Danke für deinen *hervorragenden* Beitrag. Er hat mir anschaulich erklärt, worum es geht.

Ich fasse nochmals zusammen:

Vorteil (bidirektionale Assoziation gegenüber unidirektionaler Assoziation)
besseres Laufzeitverhalten (Performance)

Nachteil:
Bei Änderungen (z.B. wechselt ein Gast den Club) müssen 2 Seiten geändert werden müssen,  um sicherzustellen dass die Daten konsistent sind.
Unidirektionale Assoziationen sind dagegen viel einfacher zu warten.

Fragen:
1)
Weisst du noch ein paar weitere Punkte für Vor- und Nachteile?

2)
Wann soll man deiner Meinung nach unidirektionale Assoziationen, wann bidirektionale Assoziation verwenden?

mfg
Ernst


----------



## 0x7F800000 (1. Feb 2009)

ernst hat gesagt.:
			
		

> Danke für deinen *hervorragenden* Beitrag. Er hat mir anschaulich erklärt, worum es geht.

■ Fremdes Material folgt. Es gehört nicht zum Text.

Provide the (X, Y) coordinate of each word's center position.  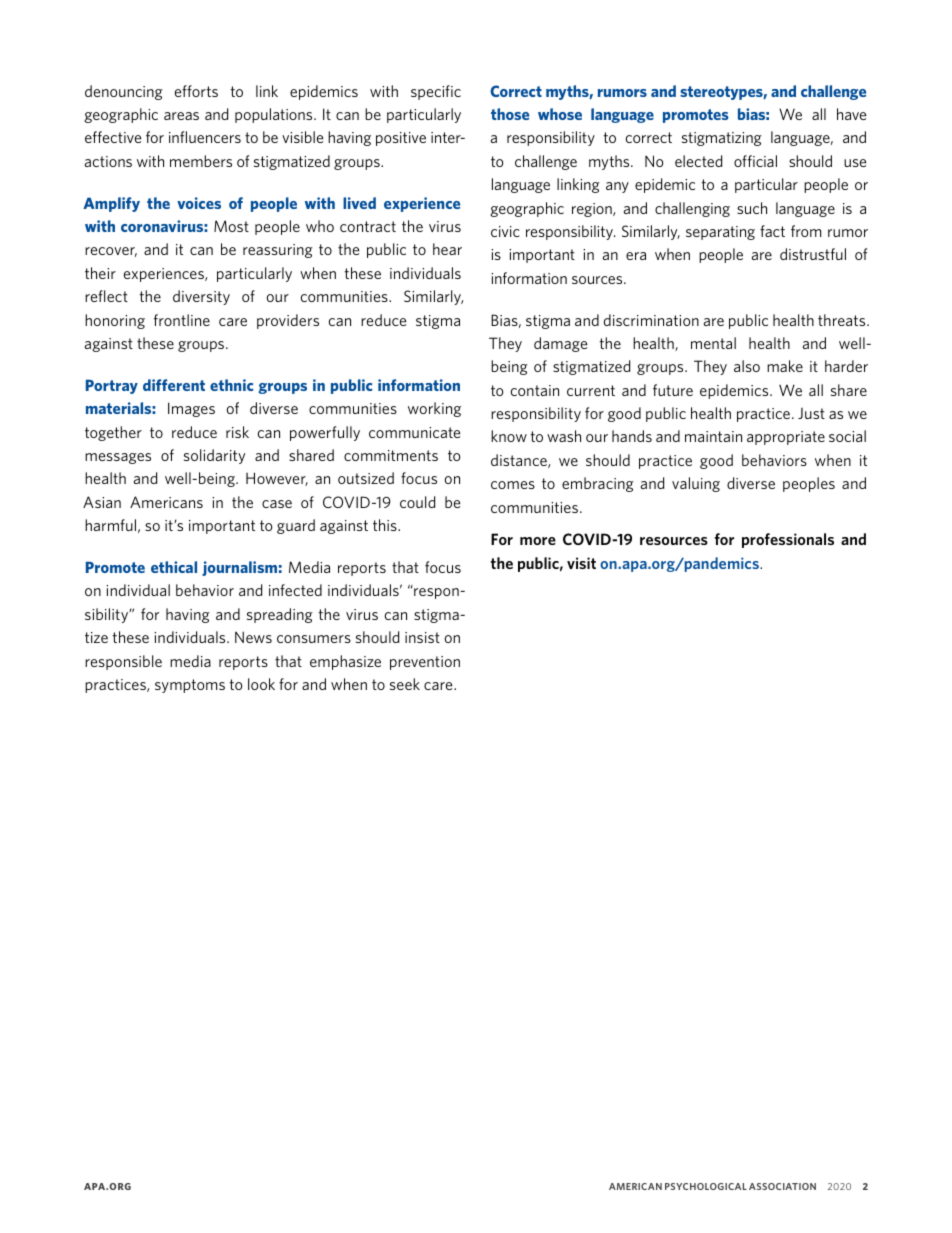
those (510, 114)
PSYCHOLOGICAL (706, 1186)
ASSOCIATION (782, 1186)
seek (405, 684)
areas (181, 116)
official (755, 161)
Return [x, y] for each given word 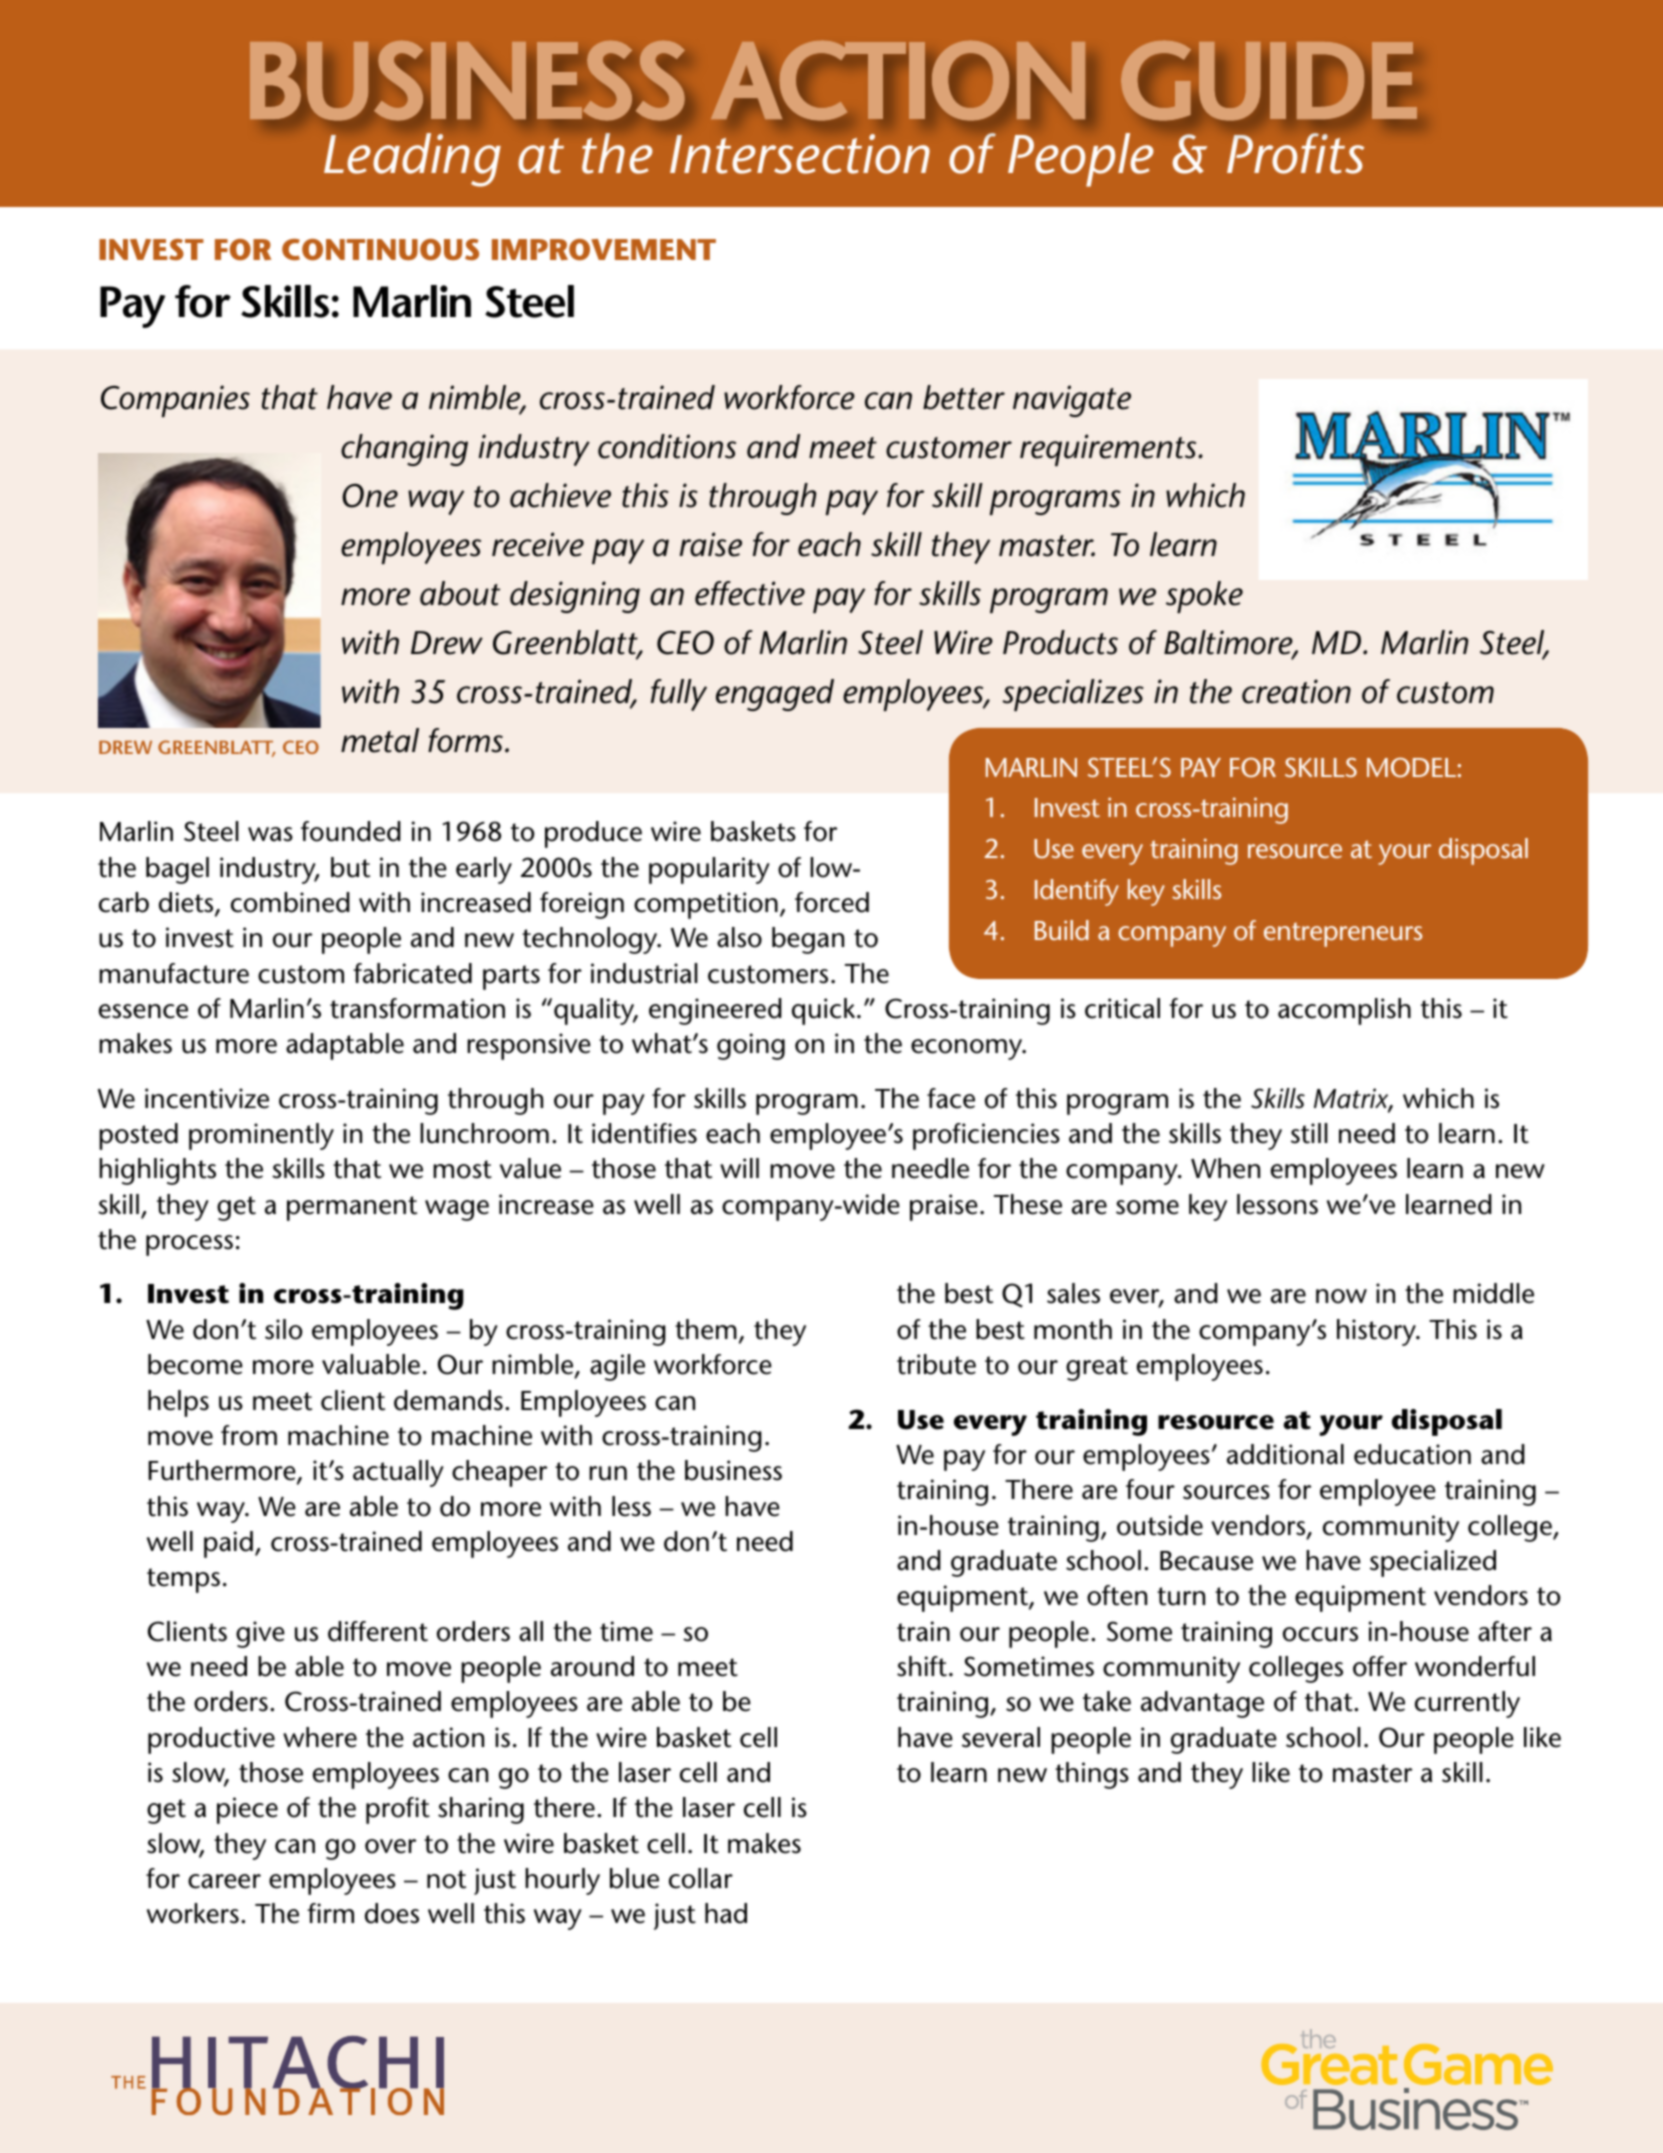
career [224, 1881]
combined [290, 902]
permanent [352, 1208]
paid [228, 1544]
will [739, 1168]
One [370, 496]
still [1309, 1133]
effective [750, 593]
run [608, 1473]
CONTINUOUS [380, 250]
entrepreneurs [1343, 934]
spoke [1204, 597]
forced [832, 902]
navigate [1072, 401]
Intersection [800, 154]
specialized [1433, 1563]
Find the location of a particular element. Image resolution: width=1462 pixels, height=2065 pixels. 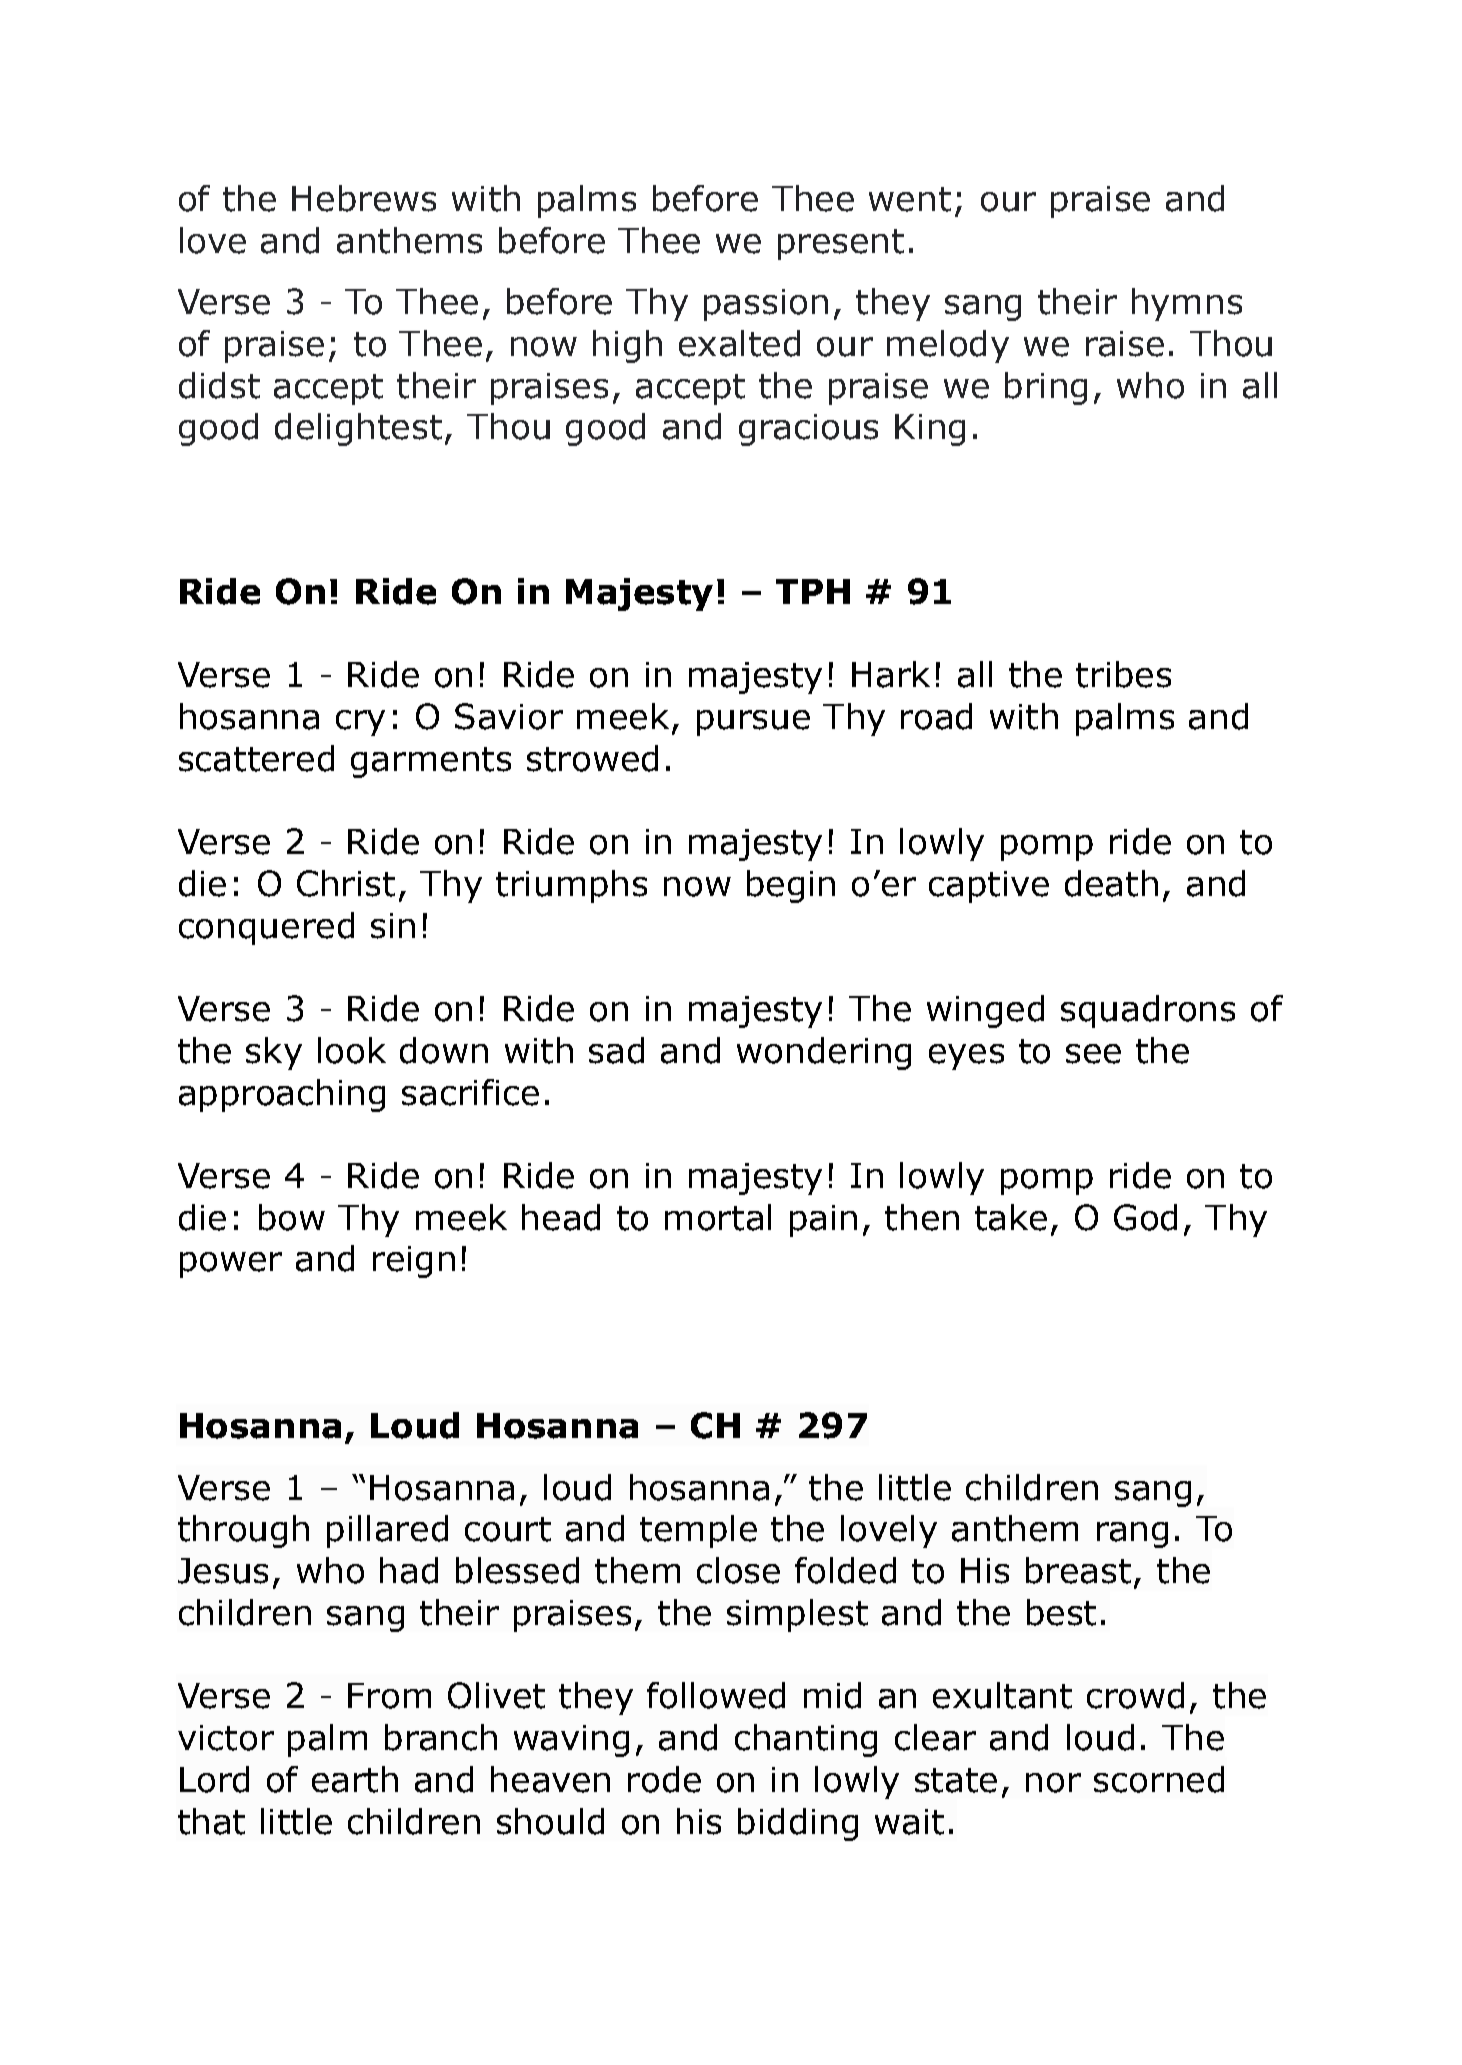

TPH is located at coordinates (813, 591).
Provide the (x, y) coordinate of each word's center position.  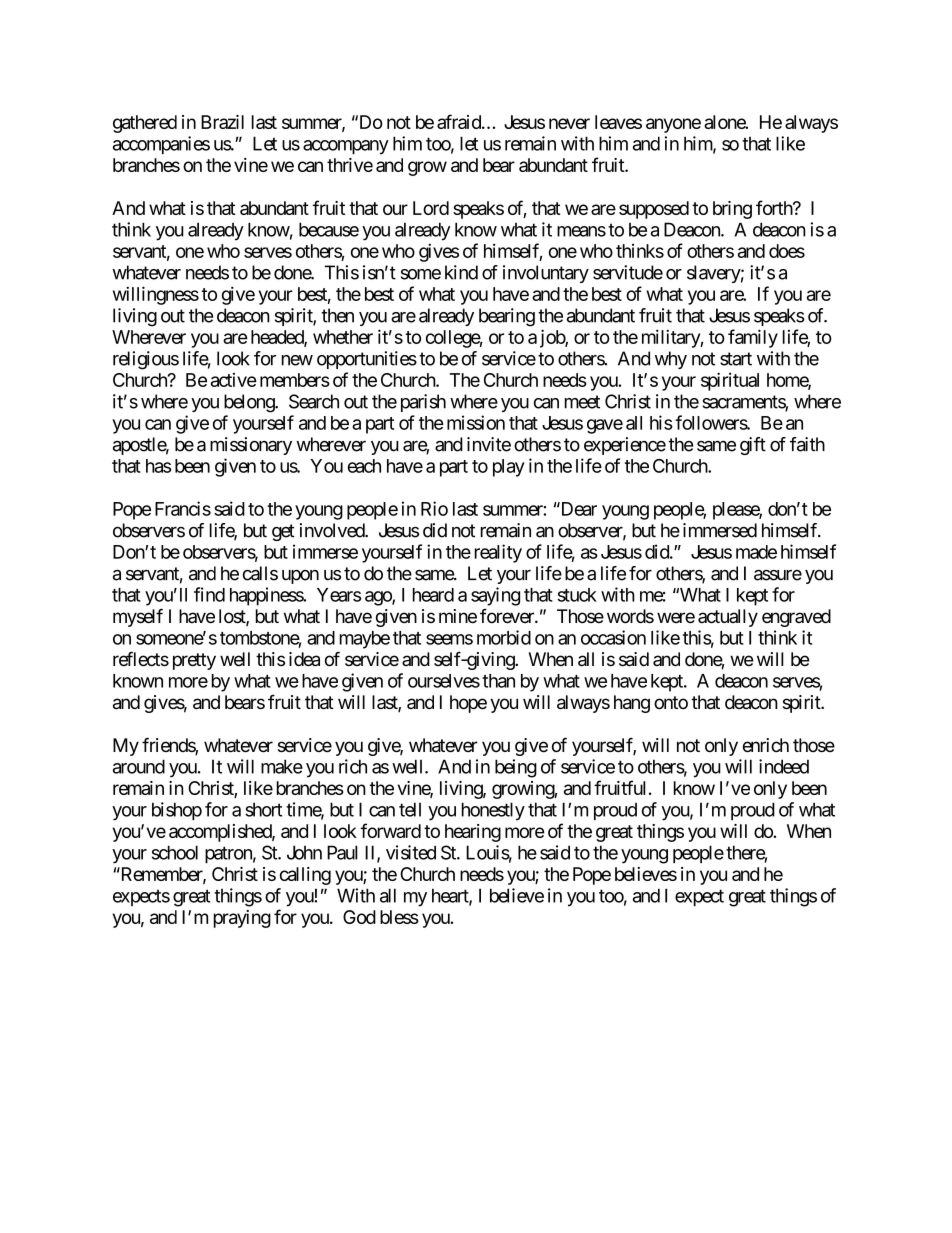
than (498, 681)
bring (732, 210)
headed (278, 338)
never (569, 123)
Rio (434, 508)
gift (753, 446)
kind (461, 272)
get (283, 532)
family (753, 338)
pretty (194, 661)
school (175, 852)
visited (411, 852)
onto (671, 703)
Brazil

Bwoah, das ist ein recht außergewöhnliches Kompliment, normalerweise bin ich eher schlecht, was das erklären von allgemeinen sachen angeht, thx^^



> Vorteil (bidirektionale Assoziation gegenüber unidirektionaler Assoziation)
> besseres Laufzeitverhalten (Performance)


ja, wenn du die verbindungen auch benutzst, versteht sich... Wenn man einfach so unnötige Referenzen reinpflanzt, sollte das die performance imho senken. Zumindest hat der GC schonmal mehr zu arbeiten, und das ist auch nicht kostenlos => immer so viel wie nötig, so wenig wie möglich und alles in Maßen...



> Nachteil:
> Bei Änderungen (z.B. wechselt ein Gast den Club) müssen 2 Seiten geändert werden müssen,  um sicherzustellen dass die Daten konsistent sind.
> Unidirektionale Assoziationen sind dagegen viel einfacher zu warten.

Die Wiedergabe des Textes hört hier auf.